Work item
Lines from the line with "750x507 pixels." to the line with "Task: Open the browser three-dot menu" in the entries below, and only those, must be output exactly, with both ends included.

Collected data entries:
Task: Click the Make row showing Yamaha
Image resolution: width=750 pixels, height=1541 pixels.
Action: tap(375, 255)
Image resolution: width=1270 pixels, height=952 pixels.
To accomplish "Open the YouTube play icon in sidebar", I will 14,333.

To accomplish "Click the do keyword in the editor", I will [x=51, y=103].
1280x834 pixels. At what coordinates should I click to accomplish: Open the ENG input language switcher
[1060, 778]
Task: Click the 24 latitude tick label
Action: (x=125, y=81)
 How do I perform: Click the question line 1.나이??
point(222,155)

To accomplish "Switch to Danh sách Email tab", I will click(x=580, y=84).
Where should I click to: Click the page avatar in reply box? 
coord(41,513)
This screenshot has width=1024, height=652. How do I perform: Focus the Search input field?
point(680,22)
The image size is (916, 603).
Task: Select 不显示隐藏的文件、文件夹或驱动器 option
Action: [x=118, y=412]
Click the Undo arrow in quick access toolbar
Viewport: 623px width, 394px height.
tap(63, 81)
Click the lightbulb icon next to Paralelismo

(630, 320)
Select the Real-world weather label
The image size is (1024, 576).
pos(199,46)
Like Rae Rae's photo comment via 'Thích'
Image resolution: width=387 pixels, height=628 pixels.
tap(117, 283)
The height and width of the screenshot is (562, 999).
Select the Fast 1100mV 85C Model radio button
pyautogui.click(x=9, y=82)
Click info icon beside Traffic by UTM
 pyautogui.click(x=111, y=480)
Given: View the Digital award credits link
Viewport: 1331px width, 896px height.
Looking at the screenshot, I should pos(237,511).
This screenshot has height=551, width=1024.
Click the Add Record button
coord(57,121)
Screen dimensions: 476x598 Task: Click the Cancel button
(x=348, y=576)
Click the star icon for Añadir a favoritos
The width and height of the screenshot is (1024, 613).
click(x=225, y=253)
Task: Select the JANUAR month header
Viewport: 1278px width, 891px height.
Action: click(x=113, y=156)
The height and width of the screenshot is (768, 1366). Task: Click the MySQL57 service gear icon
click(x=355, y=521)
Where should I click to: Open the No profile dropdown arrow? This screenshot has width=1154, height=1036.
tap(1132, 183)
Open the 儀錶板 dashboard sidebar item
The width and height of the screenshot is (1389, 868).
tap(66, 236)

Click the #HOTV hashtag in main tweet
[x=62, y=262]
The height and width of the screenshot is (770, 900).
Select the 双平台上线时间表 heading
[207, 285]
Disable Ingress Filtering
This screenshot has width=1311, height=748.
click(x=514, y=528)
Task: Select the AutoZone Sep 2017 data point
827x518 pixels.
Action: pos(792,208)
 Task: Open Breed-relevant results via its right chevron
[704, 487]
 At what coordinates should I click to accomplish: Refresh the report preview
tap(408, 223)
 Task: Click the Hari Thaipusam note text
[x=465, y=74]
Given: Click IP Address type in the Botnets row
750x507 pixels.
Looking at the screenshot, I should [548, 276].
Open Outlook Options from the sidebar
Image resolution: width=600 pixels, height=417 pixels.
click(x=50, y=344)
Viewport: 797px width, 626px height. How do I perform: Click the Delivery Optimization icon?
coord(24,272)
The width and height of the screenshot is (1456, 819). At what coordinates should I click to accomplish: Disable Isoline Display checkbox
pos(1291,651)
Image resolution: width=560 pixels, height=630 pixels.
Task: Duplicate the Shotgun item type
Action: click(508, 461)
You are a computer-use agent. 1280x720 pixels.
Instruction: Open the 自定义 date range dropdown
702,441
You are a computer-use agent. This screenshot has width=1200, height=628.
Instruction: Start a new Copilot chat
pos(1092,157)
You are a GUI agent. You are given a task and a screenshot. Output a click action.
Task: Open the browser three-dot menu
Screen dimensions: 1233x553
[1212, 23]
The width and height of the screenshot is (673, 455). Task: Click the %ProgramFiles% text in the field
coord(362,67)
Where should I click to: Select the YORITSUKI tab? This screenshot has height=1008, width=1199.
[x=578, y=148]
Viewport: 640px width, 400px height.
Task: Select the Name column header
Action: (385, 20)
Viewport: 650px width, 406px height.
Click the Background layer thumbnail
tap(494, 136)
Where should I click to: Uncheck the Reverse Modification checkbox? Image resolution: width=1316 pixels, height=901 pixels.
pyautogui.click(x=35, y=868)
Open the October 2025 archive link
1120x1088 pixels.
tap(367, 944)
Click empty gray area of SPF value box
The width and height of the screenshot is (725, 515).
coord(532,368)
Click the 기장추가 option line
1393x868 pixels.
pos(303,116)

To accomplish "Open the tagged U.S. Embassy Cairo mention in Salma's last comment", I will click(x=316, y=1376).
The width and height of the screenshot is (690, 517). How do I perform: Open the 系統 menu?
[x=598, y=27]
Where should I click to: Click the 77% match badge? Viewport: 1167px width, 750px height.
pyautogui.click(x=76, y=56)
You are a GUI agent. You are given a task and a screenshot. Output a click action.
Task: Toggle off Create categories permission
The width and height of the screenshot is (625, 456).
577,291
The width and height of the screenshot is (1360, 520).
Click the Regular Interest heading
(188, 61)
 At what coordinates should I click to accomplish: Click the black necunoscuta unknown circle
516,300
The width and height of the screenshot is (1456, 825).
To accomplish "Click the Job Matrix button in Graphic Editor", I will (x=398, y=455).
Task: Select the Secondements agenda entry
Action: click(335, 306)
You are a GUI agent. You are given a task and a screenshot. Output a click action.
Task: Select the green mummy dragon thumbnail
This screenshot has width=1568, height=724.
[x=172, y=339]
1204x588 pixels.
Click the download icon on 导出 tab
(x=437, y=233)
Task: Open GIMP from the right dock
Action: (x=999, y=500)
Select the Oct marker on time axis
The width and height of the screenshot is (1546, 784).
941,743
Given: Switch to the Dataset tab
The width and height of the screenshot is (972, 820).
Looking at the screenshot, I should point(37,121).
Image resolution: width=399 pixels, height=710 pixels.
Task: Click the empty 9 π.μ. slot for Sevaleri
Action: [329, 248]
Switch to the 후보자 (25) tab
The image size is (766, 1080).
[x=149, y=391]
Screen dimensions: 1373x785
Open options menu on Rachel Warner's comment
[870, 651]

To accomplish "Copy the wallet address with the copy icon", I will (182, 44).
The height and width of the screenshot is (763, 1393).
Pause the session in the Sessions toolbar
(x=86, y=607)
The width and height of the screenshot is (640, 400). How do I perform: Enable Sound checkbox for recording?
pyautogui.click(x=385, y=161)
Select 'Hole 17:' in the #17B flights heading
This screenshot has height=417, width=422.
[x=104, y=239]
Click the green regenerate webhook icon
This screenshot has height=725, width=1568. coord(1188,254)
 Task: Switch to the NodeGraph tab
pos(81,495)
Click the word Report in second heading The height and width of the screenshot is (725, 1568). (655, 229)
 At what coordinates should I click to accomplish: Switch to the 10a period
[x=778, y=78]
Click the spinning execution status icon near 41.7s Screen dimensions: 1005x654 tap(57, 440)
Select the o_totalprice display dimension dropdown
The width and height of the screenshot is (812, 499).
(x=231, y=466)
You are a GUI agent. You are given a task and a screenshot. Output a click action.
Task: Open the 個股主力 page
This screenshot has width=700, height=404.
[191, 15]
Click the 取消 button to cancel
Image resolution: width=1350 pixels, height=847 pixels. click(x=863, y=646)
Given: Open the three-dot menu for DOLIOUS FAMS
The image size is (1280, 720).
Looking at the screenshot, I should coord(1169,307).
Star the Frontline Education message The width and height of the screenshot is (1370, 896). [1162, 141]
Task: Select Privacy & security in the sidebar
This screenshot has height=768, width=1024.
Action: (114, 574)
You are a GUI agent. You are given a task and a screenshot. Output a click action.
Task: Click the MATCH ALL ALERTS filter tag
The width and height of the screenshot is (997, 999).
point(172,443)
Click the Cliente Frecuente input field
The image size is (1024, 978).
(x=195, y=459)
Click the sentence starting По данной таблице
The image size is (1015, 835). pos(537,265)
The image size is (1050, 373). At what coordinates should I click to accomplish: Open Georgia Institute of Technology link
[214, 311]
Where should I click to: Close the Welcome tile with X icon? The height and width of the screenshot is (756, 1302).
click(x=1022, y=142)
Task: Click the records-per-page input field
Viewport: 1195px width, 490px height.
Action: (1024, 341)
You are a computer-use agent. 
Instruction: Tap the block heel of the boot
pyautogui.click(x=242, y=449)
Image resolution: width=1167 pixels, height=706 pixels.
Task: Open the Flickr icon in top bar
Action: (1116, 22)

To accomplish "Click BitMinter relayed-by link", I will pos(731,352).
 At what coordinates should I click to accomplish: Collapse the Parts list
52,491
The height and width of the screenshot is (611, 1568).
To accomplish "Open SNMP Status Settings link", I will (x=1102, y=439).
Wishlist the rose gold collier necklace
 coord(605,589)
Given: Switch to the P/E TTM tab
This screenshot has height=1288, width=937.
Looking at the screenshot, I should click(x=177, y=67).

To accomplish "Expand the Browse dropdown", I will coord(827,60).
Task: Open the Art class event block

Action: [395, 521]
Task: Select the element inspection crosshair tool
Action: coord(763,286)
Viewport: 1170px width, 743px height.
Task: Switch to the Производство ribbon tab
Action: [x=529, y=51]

Finished exercise
750x507 pixels.
Looking at the screenshot, I should [548, 276].
Open Outlook Options from the sidebar
Image resolution: width=600 pixels, height=417 pixels.
click(x=50, y=344)
Viewport: 797px width, 626px height. How do I perform: Click the Delivery Optimization icon?
coord(24,272)
The width and height of the screenshot is (1456, 819). At what coordinates should I click to accomplish: Disable Isoline Display checkbox
pos(1291,651)
Image resolution: width=560 pixels, height=630 pixels.
Task: Duplicate the Shotgun item type
Action: click(508, 461)
You are a computer-use agent. 1280x720 pixels.
Instruction: Open the 自定义 date range dropdown
702,441
You are a computer-use agent. This screenshot has width=1200, height=628.
Instruction: Start a new Copilot chat
pos(1092,157)
You are a GUI agent. You are given a task and a screenshot. Output a click action.
Task: Open the browser three-dot menu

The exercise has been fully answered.